Luego de ahondar en mi sentimiento, tratando de encontrarle alguna explicación a mi “no fascinación” por las imágenes en “4D” (¿Cuál será la cuarta dimensión?) , pretendiendo entender por qué a los demás, incluso al padre de la criatura, le resultaba tan emocionante algo que a mí, si bien me gusta ver –no voy a negarlo- no me desespera, pude encontrar una similitud a otra experiencia: minutos después de que naciera Marco, mi papás y yo nos acercamos a la noursery y, ñata contra el vidrio, elogiábamos y le tirábamos besitos a un bebé que alguien había señalado como “nuestro”.  Luego, entró una enfermera y nos dijo que Marco era el bebé de al lado del que estábamos  saludando. O sea que durante 10 minutos estuve, no solo contemplando con fascinación sino “amando” a un desconocido. Reparar mi error llevó instantes, y dos segundos después, y hasta el día de hoy,  adoro al sobrino correcto…

Que fuera uno u otro, daba exactamente lo mismo.

Lo mismo con la ecografía.

Tal vez por eso, al llegar, una de las primeras cosas que hice fue buscar en “you tube” ecografías eco 4D de otros bebés.

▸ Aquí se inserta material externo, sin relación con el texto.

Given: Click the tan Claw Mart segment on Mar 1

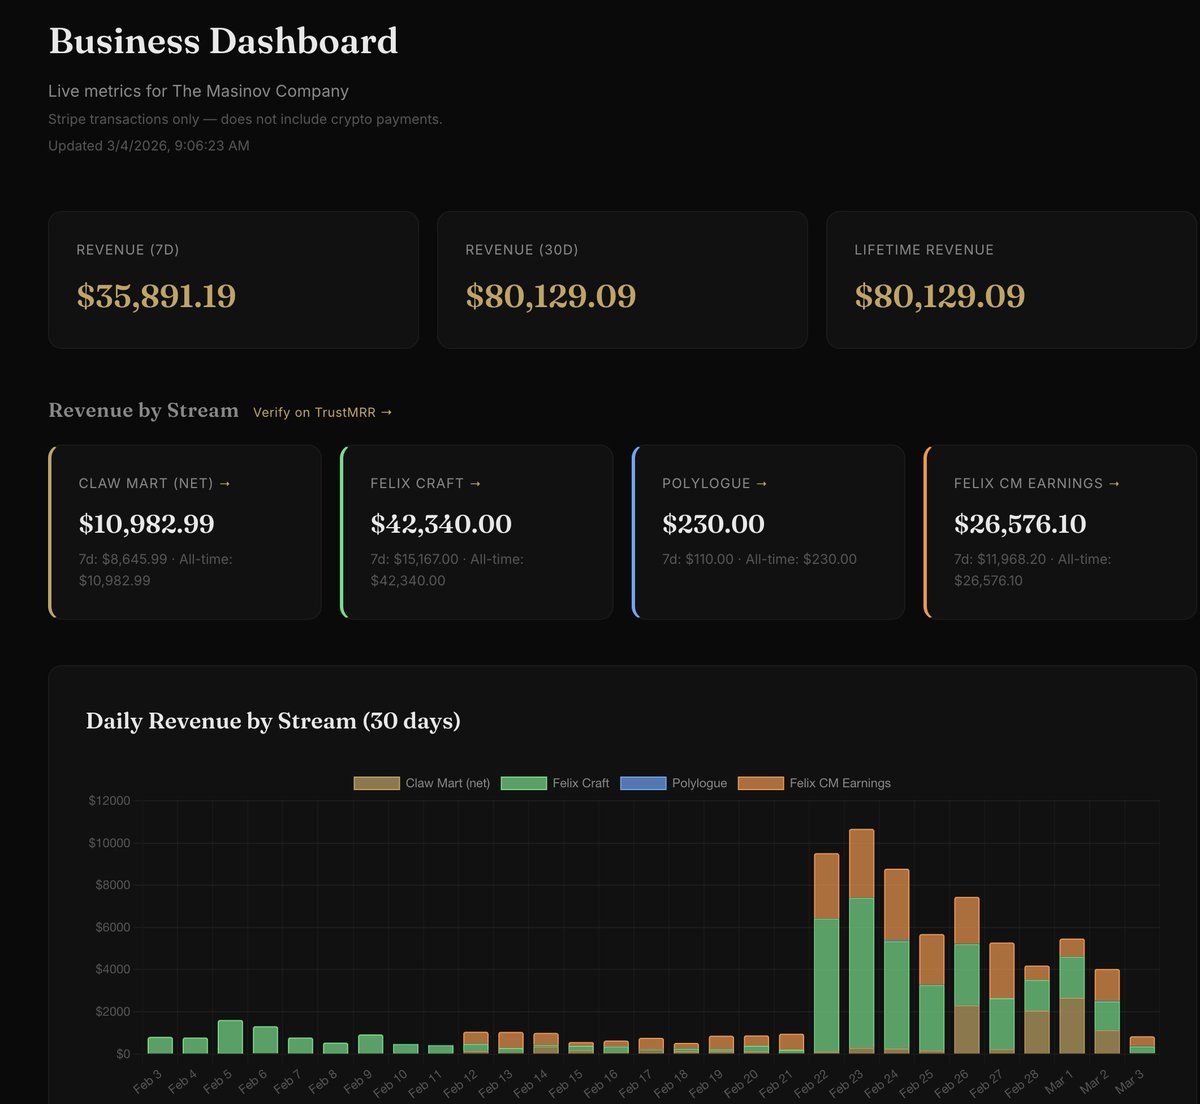Looking at the screenshot, I should [1072, 1025].
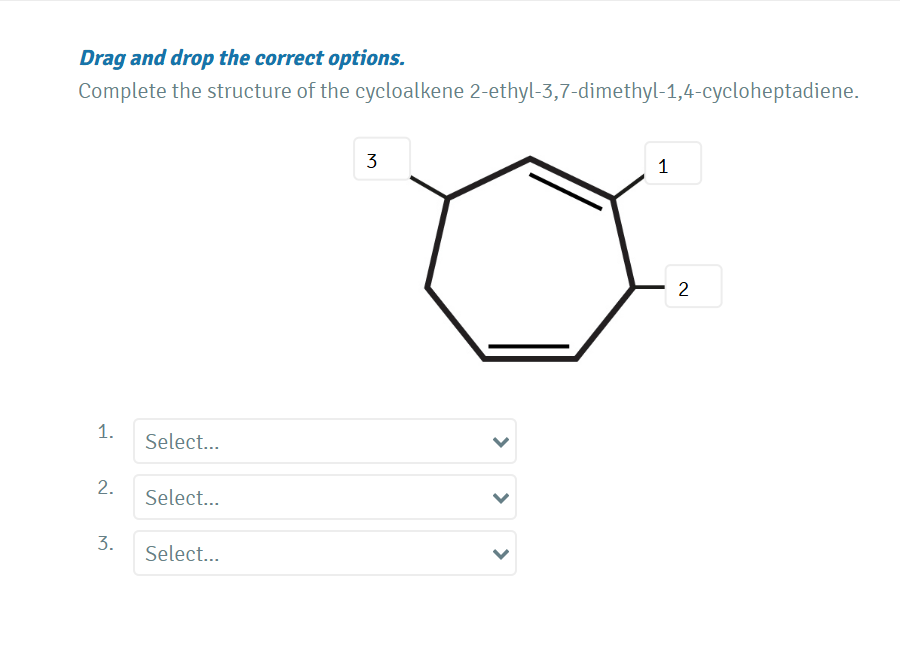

-¿Que tenés miedo, Cosis, que a todos nos pongan el mismo video?

- jajja

-¿Para qué querés ver otras?

-Para ver qué siento.

-¿Cómo que sentís?

-Es que miro la foto que nos imprimieron, y me cuesta reconocerlo como mi hijo.

-Dicen que es usual…

-¿Ah si?

-… que las madres que rechacen a sus hijos.

-¡Tonto!

-…

-…

-Dale ayudame a buscar una eco… ¿cómo pongo para que salga la de  un bebé japonés?

-¿Japonés?

-Quiero ver si ya se le notan los rasgos.

-Para mí que tienen cuatro o cinco videos armados, y te ponen el que mejor coincide con los rasgo de  los padres.

-¡Basta de cargarme!

-Es que me da bronca, cosis, no reconocés a tu hijo. Lástima que no tengo un blog, sería bueno que tus lectores supieran esto.

-No es que no lo reconozca. Es que me cuesta asociar esa imágen a Abel.

-¿Te lo imaginabas distinto?

-No me lo imaginaba.

-¿Entonces?

-A ver… Es como cuando chateas mucho tiempo con alguien a quien no conocés…

-Desconzco, nunca lo hice.

-Dale

-En serio.

-Bueno, yo sí. Siempre conozco a mis compañeros de trabajo antes por chat que personalmente…

-Claro, claro…

-Si chateas durante mucho tiempo con alguien, ponele un año entero,  cuando  finalmente  la conocés, al principio te cuesta asociar esa cara a la de la persona con la que chateabas.

-¿Te pasó muchas veces?

-Ya te dije, por mi trabajo… También con mis amigas del foro de telenovelas… Alguna que otra vez.

-Aha.

-Creo que eso fue lo me pasó con la eco. Me cuesta asociar  esa imagen con la del hijo, del que tanto hablamos, al que tanto pensamos, al que tanto amamos.

-Si pretendías arreglarla, la embarraste. ¡Comparar a tu hijo con un levante del chat!

-No entendiste nada.

-Definitivamente, tengo que abrirme un blog y escracharte.

-No te gastes,  me escracho sola.

-…

-Ah… ¡Y nunca me levanté a nadie por chat!